Records to use:
▽

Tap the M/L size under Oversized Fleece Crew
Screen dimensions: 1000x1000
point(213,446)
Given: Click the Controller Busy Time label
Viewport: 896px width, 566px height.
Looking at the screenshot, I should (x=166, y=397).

△

Work instructions:
Give back, unchanged, every line from the one with "Screen dimensions: 1000x1000" to the end of the entries above.

Output of the task:
Screen dimensions: 1000x1000
point(213,446)
Given: Click the Controller Busy Time label
Viewport: 896px width, 566px height.
Looking at the screenshot, I should (x=166, y=397).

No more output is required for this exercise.